First, let’s get the hand-wringing out of the way. Made during the height of the “we are sick of them” era of Prat and Lawrence, the main (rational) ire with the movie is the premise of the love story. And I mean…

Have we never seen a “man briefly sees woman, man becomes obsessed with woman, man drastically alters life of said woman to get her undivided attention” romance before? Honestly, it is Pratt’s morality clause that keeps most from liking the movie, because had it featured the logical amount of sex that two people stranded on a luxury ship should have had, we’d have called it a cult classic. It is basically 365dni: Space Odyssey. Moving on.

Anyone who has read my posts on romcoms knows one of my favorite tropes is “this is billed as a classic romance, but the romance is actually secondary/ a plot vehicle/ mooivation for the woman figuring out her own shit” and this is right up my alley because what?

Aurora is a writer. Not just any writer, a writer with lack of life- induced writer’s block, with a smattering of impostor syndrome. Jim liked her face, but fell in love with her words, He ends up being the one she wants to read her book, whatever it turns out to be, the most. He offers to step aside for her first love, The Words. And in the end, she chose him because what she had with him in the present was a better story than the one she had been writing for herself, a “what may happen” set in the future.

A very Gen X thing about me is my yet-to-wane addiction to games of the candy crush/ Royal match variety, and often I have to tell myself to play the game I have now, not the game I might have eight strategic moves from now- as we all know how that usually goes. This movie kind of reminds me of that. Aurora got on the ship with a 250-year plan, with the hopes that the future she’d wake up to would be more fulfilling than whatever she had going on in the present. And while some unfortunate choices were made for her, what she chose for herself in the end was a thing I can identify with- the better writing material.

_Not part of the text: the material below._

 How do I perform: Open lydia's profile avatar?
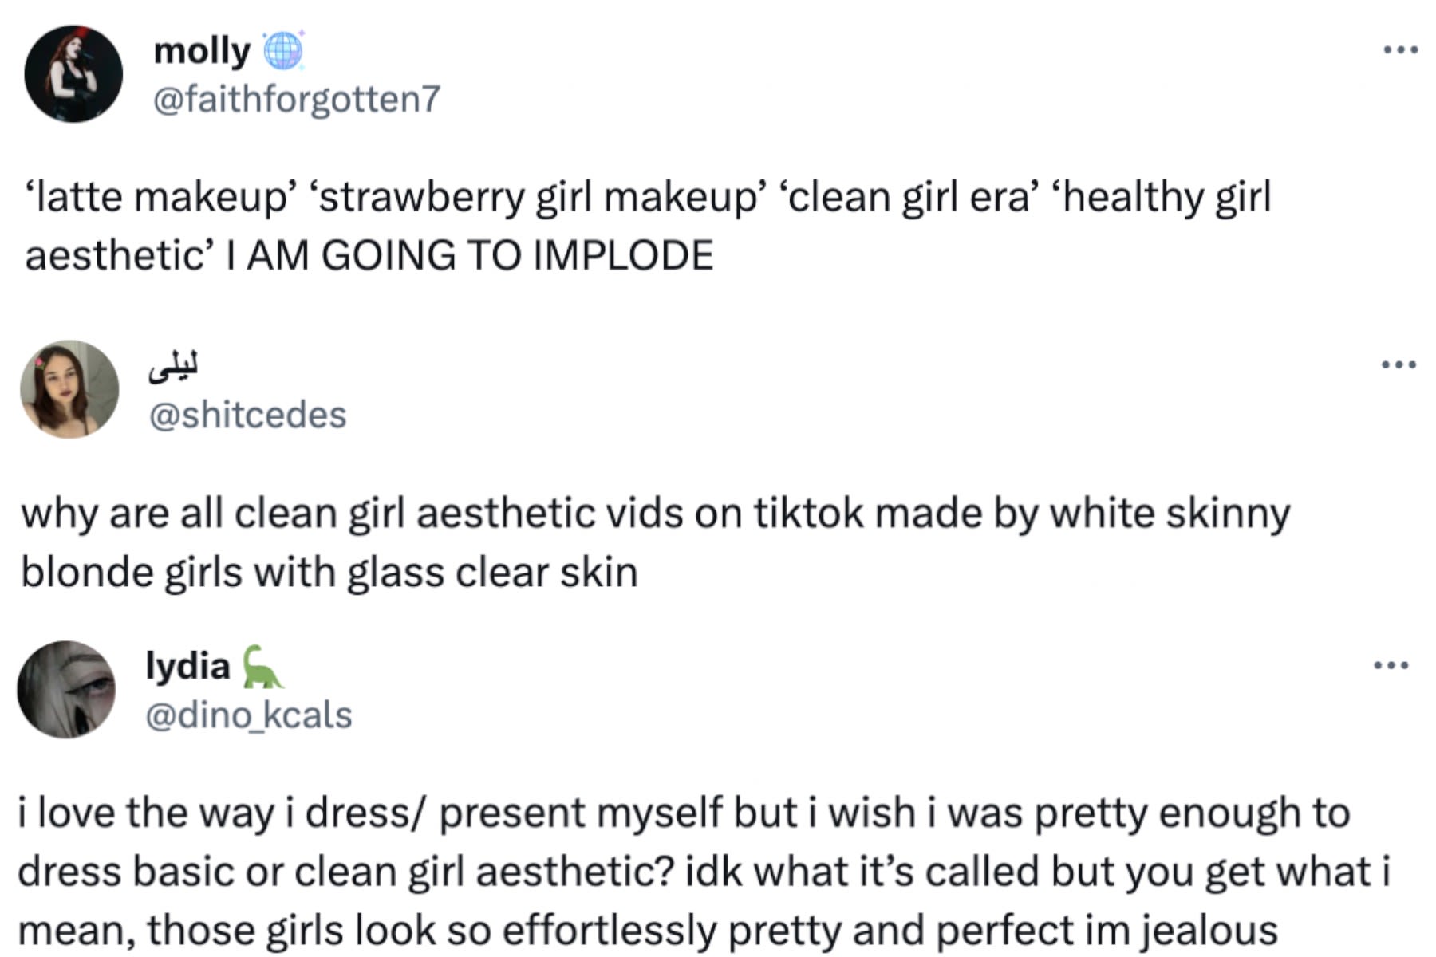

“Passengers” is a tale about the stories we write ourselves, not a Space Beauty and the Beast. I mean, it is also that but at least they pulled it off in a way that made Pratt look decently attractive. Also, while I can’t prove this, I am convinced it was written with Katherine Heigl in mind. Jennefer has her exact cadence in it somehow and that in itself is highly entertaining. Anyway watch it again, or watch it for the first time, and prepare to ask yourself why you hated it or avoided it years ago.

**Also. The Academy needs to invent a new category called “mid-act-bomb-dropper” just so Lawrence Fishburne can win for his apparent hobby of coming in the 2nd or 3rd act just to fuck shit up, steal the whole movie and then die. Between this and “Predators” he deserves something.